— Work instructions —
#1 In the post about deciding to start therapy, what was the writer allergic to?
#2 Copy the post word for word, everything from "After a long" down to "this at all.".

After a long time of wondering why I felt so uncomfortable, sad, confused and angry around my parents, mixed in with some great times too, I’ve finally decided to get therapy. I’m nervous about it because I don’t know if I even have anything worth talking about. The therapist has said for my first session (we had an informal session last week), to think about key things growing up that confused or hurt me. I’ve been doing this and I’m worried they are silly things that happen to everyone? I’ve listed them here for some perspective and harsh truths. It could be that my problems as an adult don’t relate to this at all.
- no privacy, diary read aloud one evening as I begged my dad to stop
- I was allergic to horses and every week was taken to stables so my younger sibling could ride. When my eyes started to stream and I couldn’t see, I was told I was making it up and trying to ruin things
- wasn’t allowed certain foods or preferences, was never ever allowed to cook for myself, use washing machine or make any decisions at all like this. On the occasions I tried my mum would be hysterical saying I was making a mess or was going to break her appliances
- constantly called a nightmare to bring up, this was said in front of my parents friends and other family members and in comparison to younger sibling
- if I got upset I was called sensitive and dramatic, there was never ever opportunity to sit down and talk to either parent. They didn’t do talking about things.
- at school I would be immaculate. One day my tights laddered on the way in (age 8) and I was told that was it now my teachers would think I was scruffy and my mum was embarrassed I was her daughter. There was so much pressure that I could never sleep as a child and everything was about achievement
- called hitlers daughter repeatedly
- smacked, dragged round the house, clumps of hair everywhere on a regular basis usually when I wouldn’t go to bed
- age 18 going to the summer dance at school, my friend spilled water down her dress before we left and she laughed and said it would dry. A few days later my mum asked why I couldn’t be more like this friend and how nice it would be to have a daughter like that
- when I had an eating disorder growing up, I had zero help. My parents were wealthy and spent thousands a month on all sorts of things to help with academics or new cars or holidays. I resent that they didn’t pay for me to see someone about my eating.
- when my sibling began to play hockey nationally, I was left alone from 7am to 11pm every Saturday, between ages 14-17. One summer i didn’t see my family for a month because they were travelling with my sibling. I was upset about this and told that I should get some interests.
- strangely as an adult my sibling is very defensive about my career v hers. I’ve actually become much more ‘successful’ from an outsider’s perspective. This has made me wonder what damage was done to her growing up too.
- if there is ever any sort of family argument these days, I am told I have always been difficult and they were brilliant parents who gave me everything.
We’ve had lots of nice times so it is very hard sometimes to think about these things. But as I’ve got older I’ve noticed that friends and colleagues don’t seem to have an opinion of me like my parents did. So I wonder what is the real me? Who am I? I feel lost. I don’t think I am horrible or difficult or unreasonable. But if you asked my parents that’s exactly what they would say. Maybe I’m a narcissist for not recognising it in myself? I’m just lost.

[Records from a dataset]
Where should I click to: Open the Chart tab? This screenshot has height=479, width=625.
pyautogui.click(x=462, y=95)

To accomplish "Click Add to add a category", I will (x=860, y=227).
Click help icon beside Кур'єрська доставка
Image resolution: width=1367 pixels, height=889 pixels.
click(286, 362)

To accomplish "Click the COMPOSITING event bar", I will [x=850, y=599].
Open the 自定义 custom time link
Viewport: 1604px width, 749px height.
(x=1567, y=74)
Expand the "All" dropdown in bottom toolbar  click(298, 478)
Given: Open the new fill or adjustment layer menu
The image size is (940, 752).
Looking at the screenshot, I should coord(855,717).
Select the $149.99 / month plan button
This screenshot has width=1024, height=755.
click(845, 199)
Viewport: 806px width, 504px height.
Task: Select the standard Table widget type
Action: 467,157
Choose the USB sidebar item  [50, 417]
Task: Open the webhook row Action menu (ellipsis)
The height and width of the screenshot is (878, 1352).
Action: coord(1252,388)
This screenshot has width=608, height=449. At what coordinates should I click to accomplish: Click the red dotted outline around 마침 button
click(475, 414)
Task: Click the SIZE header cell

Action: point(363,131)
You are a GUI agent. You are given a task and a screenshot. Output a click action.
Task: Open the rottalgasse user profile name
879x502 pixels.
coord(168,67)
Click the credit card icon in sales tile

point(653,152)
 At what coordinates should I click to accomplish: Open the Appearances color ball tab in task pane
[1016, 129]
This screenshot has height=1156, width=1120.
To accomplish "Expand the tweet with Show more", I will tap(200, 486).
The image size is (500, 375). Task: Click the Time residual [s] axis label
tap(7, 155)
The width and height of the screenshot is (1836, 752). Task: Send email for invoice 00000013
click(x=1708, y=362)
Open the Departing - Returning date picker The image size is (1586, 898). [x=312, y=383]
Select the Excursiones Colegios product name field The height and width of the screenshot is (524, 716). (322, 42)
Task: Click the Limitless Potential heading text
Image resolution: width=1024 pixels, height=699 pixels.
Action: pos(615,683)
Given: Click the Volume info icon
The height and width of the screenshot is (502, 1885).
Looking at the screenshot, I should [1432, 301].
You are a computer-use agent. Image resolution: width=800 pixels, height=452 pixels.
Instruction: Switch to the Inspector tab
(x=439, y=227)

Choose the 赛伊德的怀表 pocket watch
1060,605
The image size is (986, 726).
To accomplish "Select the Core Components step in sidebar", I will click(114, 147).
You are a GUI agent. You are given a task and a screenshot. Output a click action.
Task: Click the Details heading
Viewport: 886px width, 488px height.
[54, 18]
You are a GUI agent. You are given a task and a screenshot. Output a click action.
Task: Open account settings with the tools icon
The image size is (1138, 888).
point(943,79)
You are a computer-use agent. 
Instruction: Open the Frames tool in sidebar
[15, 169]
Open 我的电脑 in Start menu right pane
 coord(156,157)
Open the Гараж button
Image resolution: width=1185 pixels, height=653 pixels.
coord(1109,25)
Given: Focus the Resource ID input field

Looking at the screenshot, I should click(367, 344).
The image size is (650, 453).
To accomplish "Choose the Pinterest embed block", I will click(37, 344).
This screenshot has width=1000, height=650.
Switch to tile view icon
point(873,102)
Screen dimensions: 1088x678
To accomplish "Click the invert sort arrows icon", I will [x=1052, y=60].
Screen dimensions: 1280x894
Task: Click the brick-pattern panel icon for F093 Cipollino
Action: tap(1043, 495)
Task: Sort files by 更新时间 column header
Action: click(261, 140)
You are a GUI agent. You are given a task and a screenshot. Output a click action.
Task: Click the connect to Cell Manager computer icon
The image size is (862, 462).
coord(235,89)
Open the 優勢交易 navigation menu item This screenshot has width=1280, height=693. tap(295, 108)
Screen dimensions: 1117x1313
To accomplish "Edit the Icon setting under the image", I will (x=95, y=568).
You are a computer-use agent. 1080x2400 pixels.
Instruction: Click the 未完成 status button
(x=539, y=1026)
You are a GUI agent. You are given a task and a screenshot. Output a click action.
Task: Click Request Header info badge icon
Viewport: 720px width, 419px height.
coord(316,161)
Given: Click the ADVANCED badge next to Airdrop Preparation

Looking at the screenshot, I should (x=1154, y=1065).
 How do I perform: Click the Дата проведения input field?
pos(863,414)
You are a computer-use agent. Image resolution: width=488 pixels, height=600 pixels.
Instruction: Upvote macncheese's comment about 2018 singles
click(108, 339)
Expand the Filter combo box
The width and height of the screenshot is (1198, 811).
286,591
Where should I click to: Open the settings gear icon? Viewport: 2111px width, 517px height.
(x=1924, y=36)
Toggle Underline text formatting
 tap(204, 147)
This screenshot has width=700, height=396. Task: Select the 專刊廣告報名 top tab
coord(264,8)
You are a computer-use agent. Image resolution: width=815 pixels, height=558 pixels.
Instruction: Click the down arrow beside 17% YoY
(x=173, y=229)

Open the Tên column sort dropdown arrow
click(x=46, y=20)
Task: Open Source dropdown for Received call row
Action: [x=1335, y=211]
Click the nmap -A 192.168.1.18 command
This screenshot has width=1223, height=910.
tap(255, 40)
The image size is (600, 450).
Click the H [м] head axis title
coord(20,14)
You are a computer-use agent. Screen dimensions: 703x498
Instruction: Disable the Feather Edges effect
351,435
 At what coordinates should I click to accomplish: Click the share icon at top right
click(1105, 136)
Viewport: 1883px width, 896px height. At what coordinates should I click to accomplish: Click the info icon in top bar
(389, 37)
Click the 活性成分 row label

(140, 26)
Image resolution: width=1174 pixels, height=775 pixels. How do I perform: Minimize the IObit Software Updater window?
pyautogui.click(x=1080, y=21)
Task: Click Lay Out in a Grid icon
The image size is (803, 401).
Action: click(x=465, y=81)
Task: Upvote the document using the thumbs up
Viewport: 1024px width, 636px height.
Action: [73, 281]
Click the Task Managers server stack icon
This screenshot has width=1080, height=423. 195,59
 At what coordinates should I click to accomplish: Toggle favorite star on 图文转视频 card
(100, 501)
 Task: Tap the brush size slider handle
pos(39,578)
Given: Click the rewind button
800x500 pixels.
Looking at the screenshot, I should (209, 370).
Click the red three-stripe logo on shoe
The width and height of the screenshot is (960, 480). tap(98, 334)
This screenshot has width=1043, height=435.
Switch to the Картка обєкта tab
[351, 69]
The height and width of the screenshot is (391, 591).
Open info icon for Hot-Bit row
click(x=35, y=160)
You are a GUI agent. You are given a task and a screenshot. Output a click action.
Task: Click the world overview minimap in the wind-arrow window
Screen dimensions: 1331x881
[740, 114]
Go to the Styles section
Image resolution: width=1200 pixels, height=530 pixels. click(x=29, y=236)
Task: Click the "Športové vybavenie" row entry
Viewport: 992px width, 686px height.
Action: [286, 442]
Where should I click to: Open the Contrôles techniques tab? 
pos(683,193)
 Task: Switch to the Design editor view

— Results of the tasks —
#1 Horses.

#2
After a long time of wondering why I felt so uncomfortable, sad, confused and angry around my parents, mixed in with some great times too, I’ve finally decided to get therapy. I’m nervous about it because I don’t know if I even have anything worth talking about. The therapist has said for my first session (we had an informal session last week), to think about key things growing up that confused or hurt me. I’ve been doing this and I’m worried they are silly things that happen to everyone? I’ve listed them here for some perspective and harsh truths. It could be that my problems as an adult don’t relate to this at all.